→ **Text extract**:
## Start
R: Tools for FX High Frequency Data

HighFrequencyDataTools {fCalendar}

R Documentation

Tools for FX High Frequency Data

Description

A collection and description of functions for the management of high frequency financial market time series, especially for FX series collected from a Reuters data feed. The collection includes functions for the management of dates and times formatted in the ISO-8601 string 'CCYYMMDDhhmm', functions for filter and outlier detection of high frequency FX data records as collected from a Reuters data feed, and functions which can be used to calculate log-prices, log-returns, to extract subsamples, to interpolate in time, to build business time scales, and to de-seasonalize and de-volatilize high frequency financial market data.

'CCYYMMDDhhmm' Dates and Times functions are:

`xjulian`	Julian minute counts for 'CCYYMMDDhhmm' formats,
`xdate`	'CCYYMMDDhhmm' from Julian minute counts,
`xday.of.week`	day of week from 'CCYYMMDDhhmm' dates/times,
`xleap.year`	Decides if 'CCYYMMDDhhmm' is a leap year or not.

Filter and outlier detection functions are:

`fxdata.contributors`	Creates a table with contributor names,
`fxdata.parser`	Parses FX contributors and delay times,
`fxdata.filter`	Filters price and spread values from FX records,
`fxdata.varmin`	Aggregates records to variable minutes format.

Functions for De-Seasonalization and De-Volatilization:

`xts.log`	Calculates logarithms for xts time series values,
`xts.diff`	Differentiates xts time series values with lag=1,
`xts.cut`	Cuts a piece out of a xts time series,
`xts.interp`	Interpolates for equidistant time steps,
`xts.map`	Creates a volatility adjusted time-mapping,
`xts.upsilon`	Interpolates a time series in upsilon time,
`xts.dvs`	Creates a de-volatilizised time series,
`xts.dwh`	Plots intra-daily/weekly histograms.

Usage

xjulian(xdates, origin = 19600101)
xdate(xjulians, origin = 19600101)
xday.of.week(xdates)
xleap.year(xdates)

fxdata.contributors(x, include = 10)
fxdata.parser(x, parser.table)
fxdata.filter(x, parameter = "strong", doprint = TRUE)
fxdata.varmin(x, digits = 4)

xts.log(xts)
xts.diff(xts)
xts.cut(xts, from.date, to.date)
xts.interp(xts, deltat = 1, method = "constant")
xts.map(xts, mean.deltat, alpha) 
xts.upsilon(xts, weekly.map = seq(from = 59, by =60, length = 168), 
    method = "constant", doplot = TRUE, ...)
xts.dvs(xts, k, volatility, doplot = TRUE, ...) 
xts.dwh(xts, deltat = 60, period = "weekly", dolog = TRUE, 
    dodiff = TRUE, doplot = TRUE)

Arguments

`alpha`	the scaling exponent, a numeric value. For a random walk this will be 2.
`deltat`	the time in minutes between interpolated data points, by default 1 minute.
`digits`	an integer value, the number of digits for the `BID` and `ASK` price. By default five.
`dolog, dodiff`	two logicals. Should the logarithm of the input data be taken? Should the difference of the input data be taken? Note, if both `dolog` and `dodiff` are set to true, the input data are expected to be price values.
`doplot`	a logical. Should a plot be displayed?
`doprint`	a logical, should the filter parameters be printed?
`from.date, to.date`	ISO-8601 start and end dates, [CCYYMMDD].
## End
→ **Work to complete**:
1. Extract the passage of the FX high frequency data documentation starting at "xday.of.week(xdates)" and ending at "digits = 4)".
2. What value does the FX high frequency data documentation give for the scaling exponent `alpha` in the case of a random walk?
The listing that follows is not needed for anything here.

→ **Supplied information**:
## Start
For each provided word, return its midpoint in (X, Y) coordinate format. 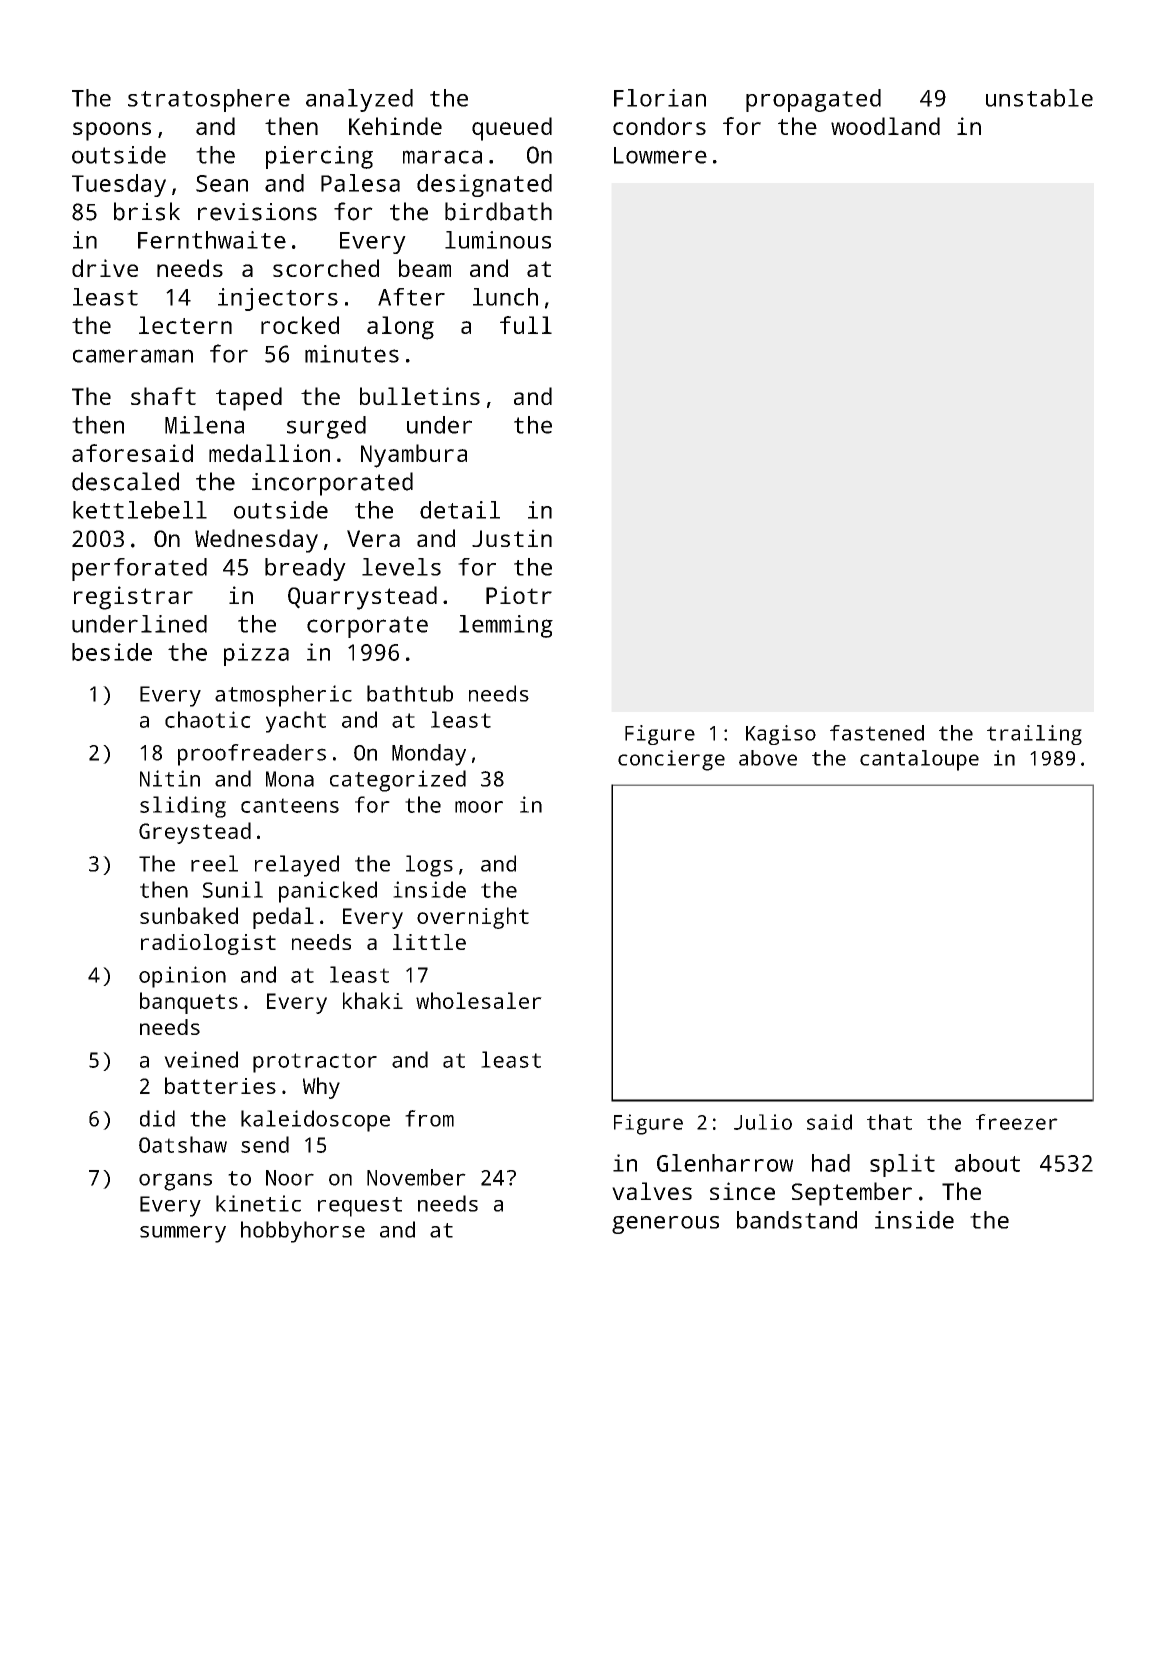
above (768, 758)
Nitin (170, 778)
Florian (660, 98)
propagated (813, 100)
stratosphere (209, 100)
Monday (429, 755)
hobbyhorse (303, 1232)
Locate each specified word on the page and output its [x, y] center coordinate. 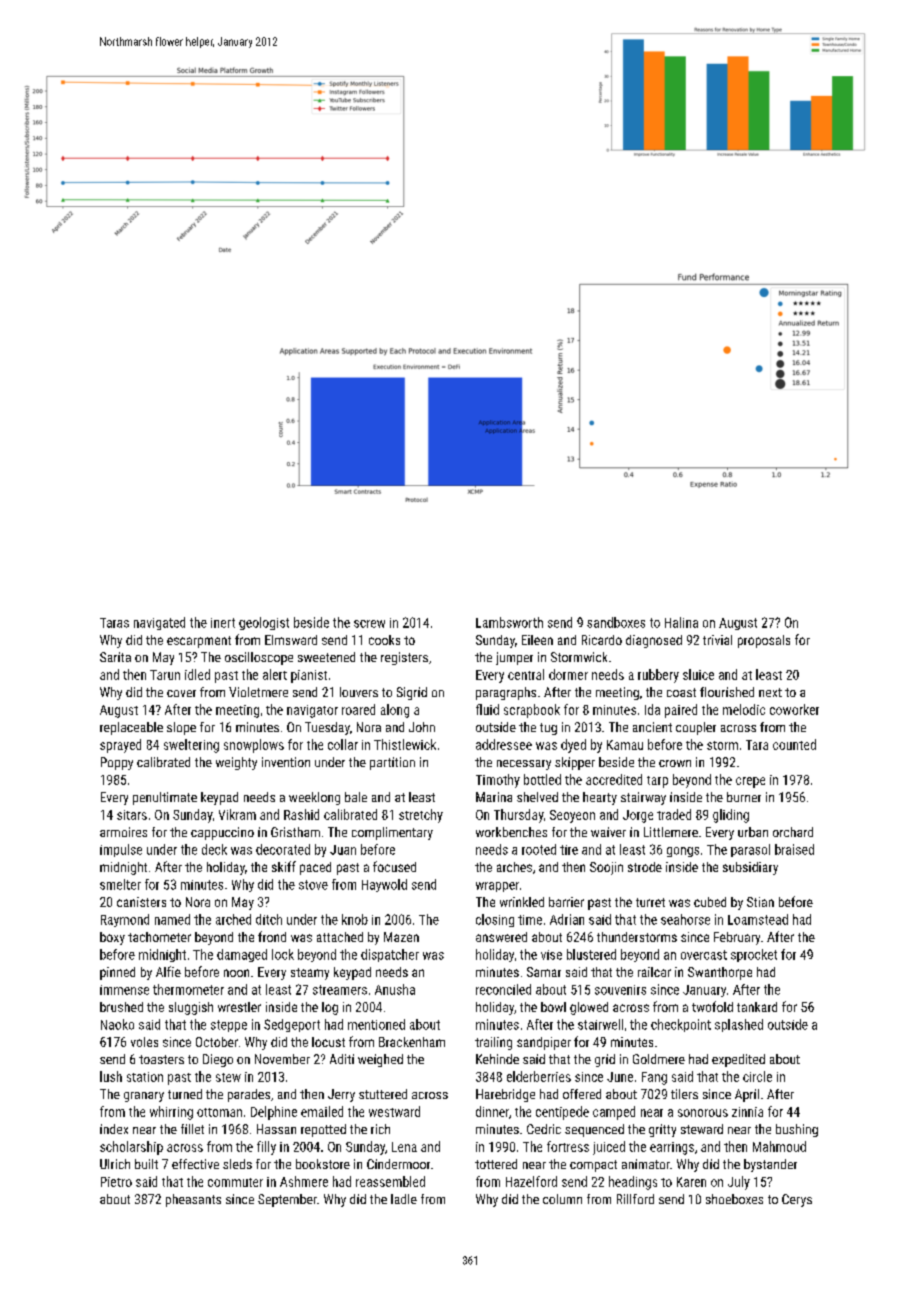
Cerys [797, 1200]
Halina [681, 622]
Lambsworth [509, 622]
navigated [159, 623]
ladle [404, 1199]
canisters [141, 902]
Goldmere [659, 1059]
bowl [553, 1007]
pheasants [193, 1200]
## End
→ **Solutions per task**:
1.
xday.of.week(xdates)
xleap.year(xdates)

fxdata.contributors(x, include = 10)
fxdata.parser(x, parser.table)
fxdata.filter(x, parameter = "strong", doprint = TRUE)
fxdata.varmin(x, digits = 4)

2. For a random walk, `alpha` is 2.